Parameter Data type Description Default
wait_for_active_shards String The number of active shard copies that must be available before OpenSearch returns a response. Because the split operation creates a new index, the wait for active shards setting on index creation applies here as well. Set to all or a positive integer. Values greater than 1 require replicas. For example, if you specify a value of 3, the index must have two replicas distributed across two additional nodes for the request to succeed. 1
cluster_manager_timeout String The amount of time to wait for a connection to the cluster manager node. 30s
timeout String The amount of time to wait for a response. If no response is received before the timeout expires, the request fails and returns an error. 30s
wait_for_completion Boolean When set to false, the request returns immediately instead of after the operation is finished. To monitor the operation status, use the Tasks API with the task ID returned by the request. true
task_execution_timeout String The amount of time to wait for the task to complete. Only applicable when wait_for_completion is set to false. 1h

Request body fields

The following table lists the available request body fields. All fields are optional.
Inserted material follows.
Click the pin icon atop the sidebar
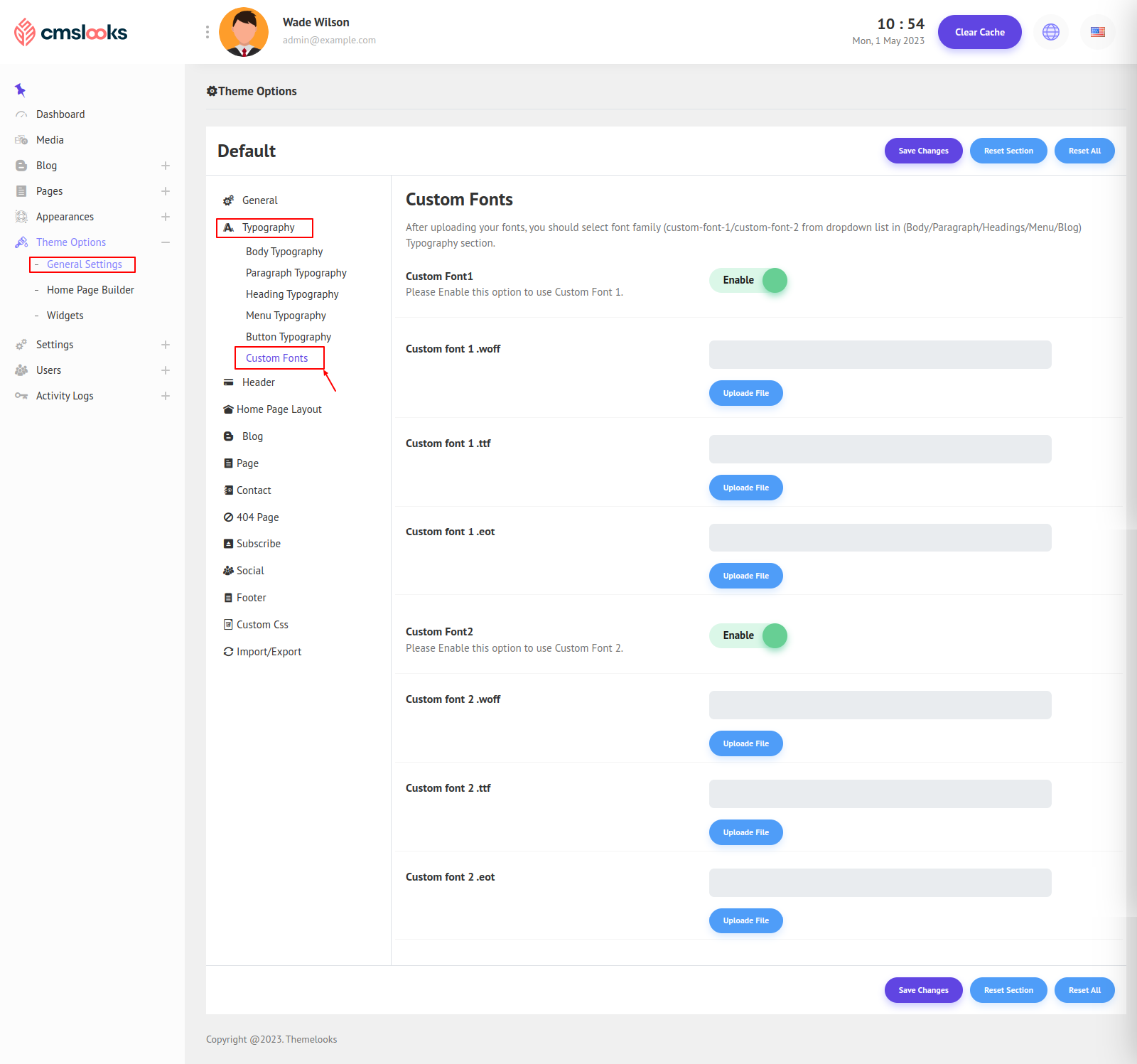 click(20, 90)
Field Data type Description
settings Object Index settings to apply to the target index. See Index settings.
aliases Object Aliases to associate with the target index. See Alias APIs.

Index codec considerations

For index codec considerations, see Index codecs.

Example: Splitting an index

The following example splits the catalog-logs index from 2 primary shards into 4, removes the write block, and attaches an alias:

POST /catalog-logs/_split/catalog-logs-split
{
  "settings": {
    "index.number_of_shards": 4,
    "index.number_of_replicas": 0,
    "index.blocks.write": null
  },
  "aliases": {
    "catalog-logs-current": {}
  }
}
response = client.indices.split(
  index = "catalog-logs",
  target = "catalog-logs-split",
  body =   {
    "settings": {
      "index.number_of_shards": 4,
      "index.number_of_replicas": 0,
      "index.blocks.write": null
    },
    "aliases": {
      "catalog-logs-current": {}
    }
  }
)

Example: Splitting a single-shard index

An index with a single primary shard can be split into any number of shards. The following example splits the catalog-events index from 1 shard into 3:

POST /catalog-events/_split/catalog-events-expanded
{
  "settings": {
    "index.number_of_shards": 3,
    "index.number_of_replicas": 0,
    "index.blocks.write": null
  }
}
response = client.indices.split(
  index = "catalog-events",
  target = "catalog-events-expanded",
  body =   {
    "settings": {
      "index.number_of_shards": 3,
      "index.number_of_replicas": 0,
      "index.blocks.write": null
    }
  }
)

Example response

{
  "acknowledged" : true,
  "shards_acknowledged" : true,
  "index" : "catalog-logs-split"
}

Response body fields

The following table lists all response body fields.

Field Data type Description
acknowledged Boolean Indicates whether the request was acknowledged by all relevant nodes in the cluster.
shards_acknowledged Boolean Indicates whether the required number of shard copies were started before the request timed out.
index String The name of the target index that was created.